If they didn't, this percentage could be much lower because, although CAP clean desirable cars are making all the money, the less desirable ones are still struggling. The market has been described as a rollercoaster and all those on board have seen many ups and downs over recent months. The retail market has been patchy and buyers are being selective. This has had a knock-on effect at auctions.
Auctioneers are warning disposers to be cautious and realistic in setting reserves, but it is generally down to common sense and knowing what will and won't sell at any particular time and location. Vendors are now letting their cars go and, as buyers realise that cars are there to be sold, the prices being achieved are reasonable. The diesel engine has improved over the past couple of years, in most cases beyond recognition. Manufacturers are predicting a massive upturn in diesel sales as people move away from petrol-engined cars, mainly because of company car tax and the growing acceptability of diesel.

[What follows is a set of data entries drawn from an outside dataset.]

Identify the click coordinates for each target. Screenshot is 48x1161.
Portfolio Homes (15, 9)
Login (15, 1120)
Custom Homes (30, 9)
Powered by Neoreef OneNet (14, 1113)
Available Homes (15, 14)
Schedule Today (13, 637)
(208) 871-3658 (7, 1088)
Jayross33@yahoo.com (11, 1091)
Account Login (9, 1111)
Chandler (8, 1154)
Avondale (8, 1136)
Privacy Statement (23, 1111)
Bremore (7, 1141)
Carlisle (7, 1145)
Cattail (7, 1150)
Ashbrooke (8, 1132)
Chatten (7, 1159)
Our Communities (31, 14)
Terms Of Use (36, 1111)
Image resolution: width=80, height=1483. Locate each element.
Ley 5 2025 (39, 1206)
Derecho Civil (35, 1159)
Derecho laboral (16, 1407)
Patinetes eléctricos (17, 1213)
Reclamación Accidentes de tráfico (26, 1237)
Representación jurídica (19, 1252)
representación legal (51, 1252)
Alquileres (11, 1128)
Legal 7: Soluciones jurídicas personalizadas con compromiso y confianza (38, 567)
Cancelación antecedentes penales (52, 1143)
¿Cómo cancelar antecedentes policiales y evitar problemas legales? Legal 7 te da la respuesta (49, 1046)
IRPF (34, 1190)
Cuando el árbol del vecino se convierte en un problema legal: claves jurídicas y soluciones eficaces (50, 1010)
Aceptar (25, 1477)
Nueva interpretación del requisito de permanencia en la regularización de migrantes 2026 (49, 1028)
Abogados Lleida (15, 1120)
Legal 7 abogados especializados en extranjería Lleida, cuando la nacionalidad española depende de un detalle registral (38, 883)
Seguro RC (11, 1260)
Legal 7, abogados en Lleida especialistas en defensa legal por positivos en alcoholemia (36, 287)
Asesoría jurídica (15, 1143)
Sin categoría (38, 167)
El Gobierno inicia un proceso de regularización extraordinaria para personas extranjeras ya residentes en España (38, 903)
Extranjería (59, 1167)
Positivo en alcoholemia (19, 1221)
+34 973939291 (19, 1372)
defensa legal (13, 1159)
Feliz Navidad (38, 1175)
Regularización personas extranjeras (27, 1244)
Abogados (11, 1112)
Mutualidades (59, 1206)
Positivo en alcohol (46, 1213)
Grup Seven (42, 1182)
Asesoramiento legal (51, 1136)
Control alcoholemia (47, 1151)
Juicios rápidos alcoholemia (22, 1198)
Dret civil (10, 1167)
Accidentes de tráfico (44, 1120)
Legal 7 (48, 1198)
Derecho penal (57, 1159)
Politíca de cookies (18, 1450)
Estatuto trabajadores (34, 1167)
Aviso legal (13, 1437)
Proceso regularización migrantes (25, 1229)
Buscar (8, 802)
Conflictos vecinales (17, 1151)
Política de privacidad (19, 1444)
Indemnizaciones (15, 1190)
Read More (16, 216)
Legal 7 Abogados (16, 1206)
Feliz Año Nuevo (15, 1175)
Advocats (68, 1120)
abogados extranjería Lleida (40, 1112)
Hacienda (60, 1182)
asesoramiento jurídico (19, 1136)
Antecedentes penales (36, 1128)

There is, however, concern in some quarters of the industry that the number of used diesel cars entering the market in years to come may exceed demand from used car buyers. The used car buyer is a different animal to the new car buyer, each choosing a car for different reasons. A diesel may make sense to the new car buyer but the same logic need not necessarily apply in the used market.
While many people have always stuck with a petrol car because they understand them - the sort of people who like to get under the bonnet on a Sunday morning. They may need educating about the advantages of a pre-owned diesel car, a process that could take many years.